Ganz einfach: die Fotografie des Films ist schlicht und ergreifend atemberaubend. Lim Pil-Sung kleidet seine Schauergeschichte in absolut fantastische Bilder! Leuchtende Farben, schräge aber gelungene Kameraeinstellungen, grandiose Bildkompositionen, wiederkehrende Motive, liebevolle Details: all das hat „Hansel & Gretel“ im absoluten Überfluss. Man vermag sich nicht satt zu sehen. Dazu tolles Sounddesign, kleinere CGI-Spielereien und fantasievolle Einfälle ergeben einen audiovisuellen Hochgenuss. Sicherlich, Style over Substance, aber das at its best. Die Inhaltsleere und holprige Erzählung wird durch die Optik locker wieder wett gemacht. Lässt man sich darauf ein, ist die Atmosphäre ganz ausgezeichnet, und wird durch das träumerische Tempo und der überragenden Gestaltung fast schon eingelullt. Womit wir wieder bei Märchen wären, die ja auch kaum aufgrund der logischen und realistischen Geschichten ihre Wirkung entfalten.

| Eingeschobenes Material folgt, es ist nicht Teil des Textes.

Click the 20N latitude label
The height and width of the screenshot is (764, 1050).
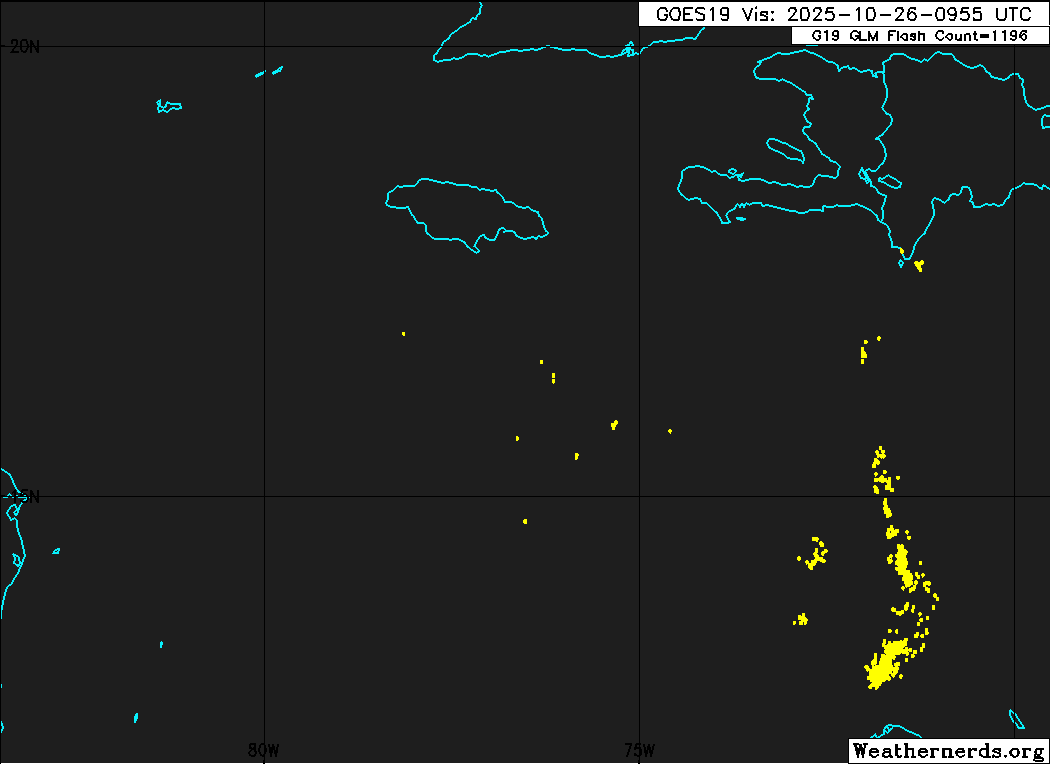pyautogui.click(x=24, y=46)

Die DVD ist technisch überaus angemessen. Glasklares Bild mit leuchtenden Farben harmoniert perfekt mit dem tollen Sound und der gelungenen Synchronisation (weshalb man den fehlenden O-Ton zwar ankreiden kann, aber selbst die Kinder sind gut synchronisiert). Dazu gibt es ein paar Extras sowie ein Wendecover, auch wenn das Covermotiv äußerst unglücklich ist. Wenigstens wird der Film als „Dark Fantasy“ beworben, was die Sache im Kern sogar trifft. Mal wieder vielen Dank für das Rezensionsexemplar!
Letzte Worte: Inhaltlich und erzählerisch nicht herausragend, dafür optisch überwältigend. Wer sich drauf einlässt, kann sich angenehm gruseln lassen, auch wenn das eher actionorientierte Finale nicht ganz um langsamen Tempo des Films passen möchte. Und – man kann es nicht oft genug wiederholen – allein aufgrund der Bildgewalt kann man dem Film durchaus eine Chance geben.